A stance against domestic violence

Alexandra ScicchitanoReporter

The Red Flag Campaign’s intention is to educate students on what a “red flag” is in a relationship and how to participate in bystander intervention, said Melissa Kissi, a sexual assault and violence prevention specialist.

“The Red Flag Campaign is a national campaign focused on the prevention of violence or intimate partner violence,” said Kissi. Red Flag is a national campaign starting in 2007 through the Virginia Sexual & Domestic Violence Action Alliance, according to Kissi. The Violence Prevention, Victim Advocacy and Support (VPAS) Center has been participating since the time the campaign started in 2007 or 2008 said Kissi.

Sarah Joseph, a senior, and exercise science major, who has a concentration in human performance said the point of the Red Flag Campaign is to make students aware of what is okay or not okay in relationships.

“So, we go into inquiry classes, we also have informational tables, we bring actual red flags and we do a program on the signs, we do a program on what’s healthy, what’s unhealthy and then at the end of the program, we ask them to write actual red flags,” said Kissi.

Students are coming to tables and making the flags for campus, there is a team effort going on, said Amanda Valentin, a junior, and social work major, a member of VPAS who was running a Red Flag Campaign tabling event.

“I think it’s very, very important, especially [since] abusive relationships are almost romanticized,” said Valentin.

Working for VPAS, Valentin said it has been rewarding and she knows she is making a difference.
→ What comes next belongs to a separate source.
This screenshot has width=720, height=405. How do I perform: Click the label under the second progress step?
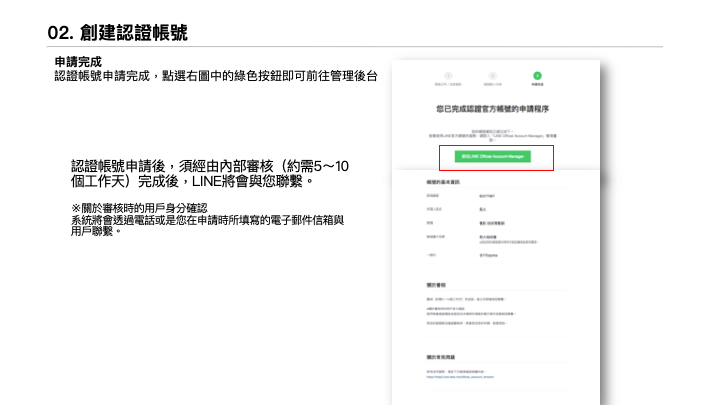tap(490, 85)
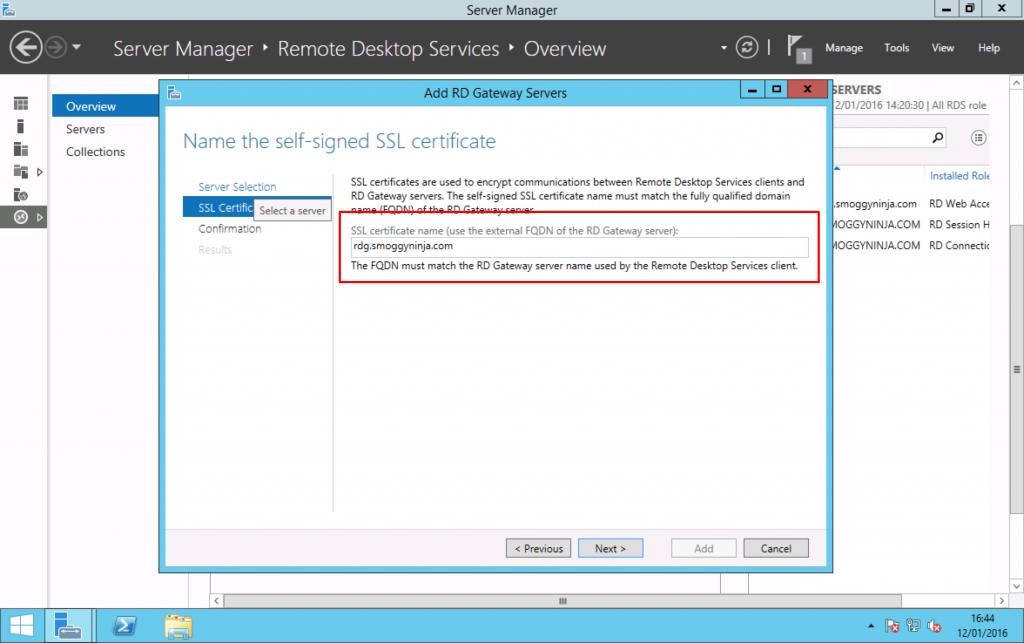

The highest rates of relationship violence happen between high school and college, according to Kissi.

“And that’s why we try to move away from that term, domestic violence awareness month, because a lot of times, even though it’s not true, a lot of times, people think on domestic violence, it’s just when people are old and married or they live together,” said Kissi.

When people are unwilling to talk about the topic of abuse in relationships, the issue is going to stay, said Joseph.

“It constantly reminds people that you should always be aware of any form of abuse, whether it be a friendship or relationship,” said Joseph.

The VPAS Center conducts surveys through an online program called Not Anymore, a suite with interactive online sexual assault prevention programs according to their website. Previously, they used Haven, a program to educate students on sexual assault and relationship violence.

The VPAS Center surveys first year students about what they would do in specific situations if they were bystanders and how they would act, said Kissi. Flyers were hung around campus with the results from the surveys on them, and they are part of a social norming campaign, said Kissi.

“Social norming is the idea to get students to know state of things, rather than having a perception in their mind,” said Kissi. “The flyers show that most students do have a healthy attitude,” said Kissi, “that they do want to step in as active bystanders, that they don’t want sexual violence on this campus, they don’t want to tolerate it.”